• Work request
Quote, with no changes, the lines that run from the top of the material to the line with "Filtration (643, 87)", both included.

• Recorded information
* * *

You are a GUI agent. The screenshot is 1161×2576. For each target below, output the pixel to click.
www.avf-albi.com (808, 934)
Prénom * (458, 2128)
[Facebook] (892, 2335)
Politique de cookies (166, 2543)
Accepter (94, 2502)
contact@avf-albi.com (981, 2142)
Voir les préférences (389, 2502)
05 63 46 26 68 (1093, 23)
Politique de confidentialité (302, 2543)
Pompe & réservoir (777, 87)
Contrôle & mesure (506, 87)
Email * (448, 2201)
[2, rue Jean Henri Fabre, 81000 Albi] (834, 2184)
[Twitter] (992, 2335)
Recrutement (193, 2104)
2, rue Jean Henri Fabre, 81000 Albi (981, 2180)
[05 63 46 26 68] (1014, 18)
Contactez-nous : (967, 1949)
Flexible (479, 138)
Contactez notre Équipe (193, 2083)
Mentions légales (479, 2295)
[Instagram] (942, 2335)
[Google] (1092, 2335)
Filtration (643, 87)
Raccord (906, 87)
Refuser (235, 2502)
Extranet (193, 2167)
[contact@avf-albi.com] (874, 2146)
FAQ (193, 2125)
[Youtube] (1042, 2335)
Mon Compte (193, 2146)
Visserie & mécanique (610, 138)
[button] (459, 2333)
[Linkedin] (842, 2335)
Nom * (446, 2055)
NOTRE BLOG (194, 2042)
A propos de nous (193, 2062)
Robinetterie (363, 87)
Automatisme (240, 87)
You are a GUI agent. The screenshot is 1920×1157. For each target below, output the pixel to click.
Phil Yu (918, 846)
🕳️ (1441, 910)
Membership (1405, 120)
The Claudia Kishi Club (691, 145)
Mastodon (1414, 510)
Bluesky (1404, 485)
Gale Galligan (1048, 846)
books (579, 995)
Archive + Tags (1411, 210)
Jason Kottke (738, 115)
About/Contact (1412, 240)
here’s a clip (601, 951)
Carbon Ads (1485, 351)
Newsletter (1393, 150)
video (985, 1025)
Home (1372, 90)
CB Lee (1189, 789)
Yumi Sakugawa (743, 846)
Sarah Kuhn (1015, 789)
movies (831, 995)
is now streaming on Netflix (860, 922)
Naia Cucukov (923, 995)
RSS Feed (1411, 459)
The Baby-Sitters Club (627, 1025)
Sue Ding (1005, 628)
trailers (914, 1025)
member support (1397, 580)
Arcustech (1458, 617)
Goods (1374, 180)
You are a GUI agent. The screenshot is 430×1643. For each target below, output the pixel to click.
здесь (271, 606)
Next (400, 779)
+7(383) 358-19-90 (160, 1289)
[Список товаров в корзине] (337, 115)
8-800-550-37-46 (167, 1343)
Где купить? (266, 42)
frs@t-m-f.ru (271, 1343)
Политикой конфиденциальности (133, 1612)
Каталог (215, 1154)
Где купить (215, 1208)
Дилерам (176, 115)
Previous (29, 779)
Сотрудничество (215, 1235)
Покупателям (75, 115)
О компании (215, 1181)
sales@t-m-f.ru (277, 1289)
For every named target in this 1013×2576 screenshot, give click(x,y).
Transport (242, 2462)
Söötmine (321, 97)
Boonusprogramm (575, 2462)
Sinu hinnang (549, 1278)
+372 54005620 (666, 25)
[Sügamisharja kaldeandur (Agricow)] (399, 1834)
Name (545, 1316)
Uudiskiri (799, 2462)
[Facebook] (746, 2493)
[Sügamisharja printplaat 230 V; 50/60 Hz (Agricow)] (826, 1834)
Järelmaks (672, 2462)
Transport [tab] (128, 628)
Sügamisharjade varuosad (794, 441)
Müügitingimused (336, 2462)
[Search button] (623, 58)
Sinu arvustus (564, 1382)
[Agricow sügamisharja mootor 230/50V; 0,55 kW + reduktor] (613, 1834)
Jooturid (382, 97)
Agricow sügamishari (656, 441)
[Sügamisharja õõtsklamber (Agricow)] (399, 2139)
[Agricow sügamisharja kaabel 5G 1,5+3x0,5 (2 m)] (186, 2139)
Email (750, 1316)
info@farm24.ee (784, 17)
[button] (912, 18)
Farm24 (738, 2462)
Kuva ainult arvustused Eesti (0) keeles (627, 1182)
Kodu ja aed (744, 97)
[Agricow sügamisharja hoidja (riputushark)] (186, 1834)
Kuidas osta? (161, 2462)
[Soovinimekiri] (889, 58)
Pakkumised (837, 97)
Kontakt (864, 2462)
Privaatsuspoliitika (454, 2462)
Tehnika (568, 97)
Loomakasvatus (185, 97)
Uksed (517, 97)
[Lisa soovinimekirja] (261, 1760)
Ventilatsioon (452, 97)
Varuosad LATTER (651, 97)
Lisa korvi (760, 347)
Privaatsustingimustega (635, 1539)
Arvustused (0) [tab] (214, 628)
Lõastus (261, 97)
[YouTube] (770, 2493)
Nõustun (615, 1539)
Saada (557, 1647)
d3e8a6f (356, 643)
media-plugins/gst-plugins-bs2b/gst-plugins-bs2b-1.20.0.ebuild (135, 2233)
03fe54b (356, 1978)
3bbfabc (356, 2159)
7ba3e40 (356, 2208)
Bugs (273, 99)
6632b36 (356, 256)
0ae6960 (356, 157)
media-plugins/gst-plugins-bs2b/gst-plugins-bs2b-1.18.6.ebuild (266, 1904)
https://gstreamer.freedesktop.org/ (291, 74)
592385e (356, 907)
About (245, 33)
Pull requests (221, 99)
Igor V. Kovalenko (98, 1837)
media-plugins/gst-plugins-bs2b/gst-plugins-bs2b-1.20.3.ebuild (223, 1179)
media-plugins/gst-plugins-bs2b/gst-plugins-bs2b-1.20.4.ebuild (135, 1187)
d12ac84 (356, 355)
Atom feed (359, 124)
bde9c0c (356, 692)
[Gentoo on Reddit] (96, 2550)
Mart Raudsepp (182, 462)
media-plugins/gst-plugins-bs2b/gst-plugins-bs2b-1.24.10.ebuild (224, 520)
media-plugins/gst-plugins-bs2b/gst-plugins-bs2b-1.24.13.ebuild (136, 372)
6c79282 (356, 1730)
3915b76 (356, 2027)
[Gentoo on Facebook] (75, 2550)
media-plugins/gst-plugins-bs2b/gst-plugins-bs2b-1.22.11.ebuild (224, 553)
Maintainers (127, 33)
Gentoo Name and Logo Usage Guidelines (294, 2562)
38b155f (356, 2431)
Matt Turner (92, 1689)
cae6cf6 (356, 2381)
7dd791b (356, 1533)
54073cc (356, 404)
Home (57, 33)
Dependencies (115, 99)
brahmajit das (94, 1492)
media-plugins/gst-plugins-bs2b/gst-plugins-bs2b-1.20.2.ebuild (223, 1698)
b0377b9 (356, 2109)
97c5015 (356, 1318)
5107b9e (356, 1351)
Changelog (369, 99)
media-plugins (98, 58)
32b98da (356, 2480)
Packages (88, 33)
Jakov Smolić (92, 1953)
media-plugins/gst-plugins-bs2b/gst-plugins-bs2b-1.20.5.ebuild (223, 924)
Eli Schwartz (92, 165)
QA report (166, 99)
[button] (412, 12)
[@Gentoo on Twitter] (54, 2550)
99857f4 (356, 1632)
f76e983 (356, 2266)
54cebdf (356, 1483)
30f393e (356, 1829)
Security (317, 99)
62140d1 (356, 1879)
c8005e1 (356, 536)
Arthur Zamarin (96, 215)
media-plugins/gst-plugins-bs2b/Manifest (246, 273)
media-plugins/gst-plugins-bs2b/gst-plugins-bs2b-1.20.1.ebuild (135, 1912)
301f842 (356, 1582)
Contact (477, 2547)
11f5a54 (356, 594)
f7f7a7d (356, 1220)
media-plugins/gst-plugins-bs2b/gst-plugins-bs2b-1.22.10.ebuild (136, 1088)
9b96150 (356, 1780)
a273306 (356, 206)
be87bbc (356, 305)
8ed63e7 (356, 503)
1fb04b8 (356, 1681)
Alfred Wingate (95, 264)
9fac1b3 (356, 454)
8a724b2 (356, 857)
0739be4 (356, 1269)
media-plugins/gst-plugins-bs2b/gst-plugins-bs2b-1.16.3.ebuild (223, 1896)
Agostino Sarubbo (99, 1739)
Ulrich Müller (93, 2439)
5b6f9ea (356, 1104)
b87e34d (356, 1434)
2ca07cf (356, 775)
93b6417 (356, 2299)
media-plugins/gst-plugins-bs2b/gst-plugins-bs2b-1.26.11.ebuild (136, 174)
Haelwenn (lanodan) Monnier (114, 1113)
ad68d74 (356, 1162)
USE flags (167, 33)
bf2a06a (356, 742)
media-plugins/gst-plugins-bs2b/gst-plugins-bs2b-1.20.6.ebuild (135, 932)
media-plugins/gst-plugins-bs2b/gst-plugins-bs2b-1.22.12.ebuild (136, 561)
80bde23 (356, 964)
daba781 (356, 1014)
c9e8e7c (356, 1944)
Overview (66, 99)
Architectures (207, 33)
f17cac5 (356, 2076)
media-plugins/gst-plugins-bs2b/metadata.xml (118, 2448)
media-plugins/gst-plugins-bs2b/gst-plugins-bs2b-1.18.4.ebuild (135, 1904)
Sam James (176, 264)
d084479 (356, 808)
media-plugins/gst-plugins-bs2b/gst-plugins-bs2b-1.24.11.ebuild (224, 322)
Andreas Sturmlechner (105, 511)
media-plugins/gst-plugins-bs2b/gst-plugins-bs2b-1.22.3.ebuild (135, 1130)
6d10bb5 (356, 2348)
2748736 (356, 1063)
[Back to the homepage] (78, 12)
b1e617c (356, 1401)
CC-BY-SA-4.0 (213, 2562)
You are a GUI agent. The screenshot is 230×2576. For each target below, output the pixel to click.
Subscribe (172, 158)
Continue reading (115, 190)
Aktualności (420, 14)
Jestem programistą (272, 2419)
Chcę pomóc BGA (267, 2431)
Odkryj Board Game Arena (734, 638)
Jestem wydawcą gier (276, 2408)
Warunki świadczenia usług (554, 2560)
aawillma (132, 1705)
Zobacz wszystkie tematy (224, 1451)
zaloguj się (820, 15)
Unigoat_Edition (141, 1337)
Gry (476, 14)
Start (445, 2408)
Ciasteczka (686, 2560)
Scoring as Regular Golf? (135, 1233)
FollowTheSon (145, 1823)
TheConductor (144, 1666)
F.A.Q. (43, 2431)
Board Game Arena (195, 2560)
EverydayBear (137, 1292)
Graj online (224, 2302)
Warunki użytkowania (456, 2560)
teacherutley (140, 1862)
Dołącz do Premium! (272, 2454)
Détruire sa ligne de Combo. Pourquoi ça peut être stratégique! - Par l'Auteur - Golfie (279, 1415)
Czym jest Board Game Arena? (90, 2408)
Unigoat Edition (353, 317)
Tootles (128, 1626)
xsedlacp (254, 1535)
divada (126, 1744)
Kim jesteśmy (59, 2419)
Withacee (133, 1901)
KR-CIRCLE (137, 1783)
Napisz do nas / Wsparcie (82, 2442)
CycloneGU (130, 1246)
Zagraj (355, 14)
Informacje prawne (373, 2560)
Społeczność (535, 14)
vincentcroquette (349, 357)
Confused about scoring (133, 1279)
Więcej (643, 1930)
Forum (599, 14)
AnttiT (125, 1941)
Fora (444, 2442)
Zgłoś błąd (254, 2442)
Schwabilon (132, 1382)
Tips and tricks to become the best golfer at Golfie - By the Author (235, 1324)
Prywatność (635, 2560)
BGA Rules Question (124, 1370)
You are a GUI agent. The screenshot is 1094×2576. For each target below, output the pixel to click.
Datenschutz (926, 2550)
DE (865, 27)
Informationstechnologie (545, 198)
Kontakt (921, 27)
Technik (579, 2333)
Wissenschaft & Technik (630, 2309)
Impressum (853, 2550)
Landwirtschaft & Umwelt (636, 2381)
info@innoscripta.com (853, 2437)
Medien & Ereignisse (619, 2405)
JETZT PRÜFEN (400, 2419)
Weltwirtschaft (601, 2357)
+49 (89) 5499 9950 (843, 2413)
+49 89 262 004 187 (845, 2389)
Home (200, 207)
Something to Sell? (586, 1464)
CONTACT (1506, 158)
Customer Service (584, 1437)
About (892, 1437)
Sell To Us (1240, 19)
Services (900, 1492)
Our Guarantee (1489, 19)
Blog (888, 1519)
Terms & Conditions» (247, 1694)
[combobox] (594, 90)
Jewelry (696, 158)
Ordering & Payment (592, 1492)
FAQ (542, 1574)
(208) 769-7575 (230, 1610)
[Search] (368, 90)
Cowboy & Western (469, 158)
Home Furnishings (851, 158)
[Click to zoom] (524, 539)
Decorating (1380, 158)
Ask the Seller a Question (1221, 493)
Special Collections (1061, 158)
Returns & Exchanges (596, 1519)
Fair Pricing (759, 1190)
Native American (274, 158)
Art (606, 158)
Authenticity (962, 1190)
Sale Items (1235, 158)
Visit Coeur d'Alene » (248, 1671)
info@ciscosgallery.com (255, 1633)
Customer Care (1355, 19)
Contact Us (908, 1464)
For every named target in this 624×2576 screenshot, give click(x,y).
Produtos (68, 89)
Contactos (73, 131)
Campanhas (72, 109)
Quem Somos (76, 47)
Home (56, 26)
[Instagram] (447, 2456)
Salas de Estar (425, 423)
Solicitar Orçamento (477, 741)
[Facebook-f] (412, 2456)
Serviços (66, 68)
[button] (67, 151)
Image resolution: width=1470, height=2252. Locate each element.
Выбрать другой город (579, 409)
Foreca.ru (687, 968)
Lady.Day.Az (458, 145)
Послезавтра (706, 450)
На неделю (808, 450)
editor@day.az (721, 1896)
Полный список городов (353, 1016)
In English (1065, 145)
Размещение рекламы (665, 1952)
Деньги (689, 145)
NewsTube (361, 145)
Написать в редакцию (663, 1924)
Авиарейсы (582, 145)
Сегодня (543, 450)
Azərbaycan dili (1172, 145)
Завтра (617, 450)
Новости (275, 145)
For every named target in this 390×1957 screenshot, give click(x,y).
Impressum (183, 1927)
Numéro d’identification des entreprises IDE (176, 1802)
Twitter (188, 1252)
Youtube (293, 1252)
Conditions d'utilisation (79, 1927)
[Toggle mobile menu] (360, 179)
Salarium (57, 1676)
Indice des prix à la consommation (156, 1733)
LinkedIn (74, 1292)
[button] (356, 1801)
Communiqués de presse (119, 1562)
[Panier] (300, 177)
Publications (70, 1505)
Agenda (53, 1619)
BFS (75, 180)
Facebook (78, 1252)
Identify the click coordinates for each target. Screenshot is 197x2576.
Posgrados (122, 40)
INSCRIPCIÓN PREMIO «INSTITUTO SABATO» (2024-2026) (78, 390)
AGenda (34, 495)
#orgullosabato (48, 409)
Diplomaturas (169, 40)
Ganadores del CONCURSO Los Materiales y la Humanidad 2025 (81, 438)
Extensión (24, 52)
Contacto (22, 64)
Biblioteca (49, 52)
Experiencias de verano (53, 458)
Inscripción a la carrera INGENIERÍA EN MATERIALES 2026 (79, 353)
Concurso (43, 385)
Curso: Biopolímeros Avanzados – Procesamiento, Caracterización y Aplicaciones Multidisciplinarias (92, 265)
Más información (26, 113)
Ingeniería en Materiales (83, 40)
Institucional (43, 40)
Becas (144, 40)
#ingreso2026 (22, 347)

* * *

• Solution for this task
You are a GUI agent. The screenshot is 1161×2576. For each target below, output the pixel to click.
www.avf-albi.com (808, 934)
Prénom * (458, 2128)
[Facebook] (892, 2335)
Politique de cookies (166, 2543)
Accepter (94, 2502)
contact@avf-albi.com (981, 2142)
Voir les préférences (389, 2502)
05 63 46 26 68 (1093, 23)
Politique de confidentialité (302, 2543)
Pompe & réservoir (777, 87)
Contrôle & mesure (506, 87)
Email * (448, 2201)
[2, rue Jean Henri Fabre, 81000 Albi] (834, 2184)
[Twitter] (992, 2335)
Recrutement (193, 2104)
2, rue Jean Henri Fabre, 81000 Albi (981, 2180)
[05 63 46 26 68] (1014, 18)
Contactez-nous : (967, 1949)
Flexible (479, 138)
Contactez notre Équipe (193, 2083)
Mentions légales (479, 2295)
[Instagram] (942, 2335)
[Google] (1092, 2335)
Filtration (643, 87)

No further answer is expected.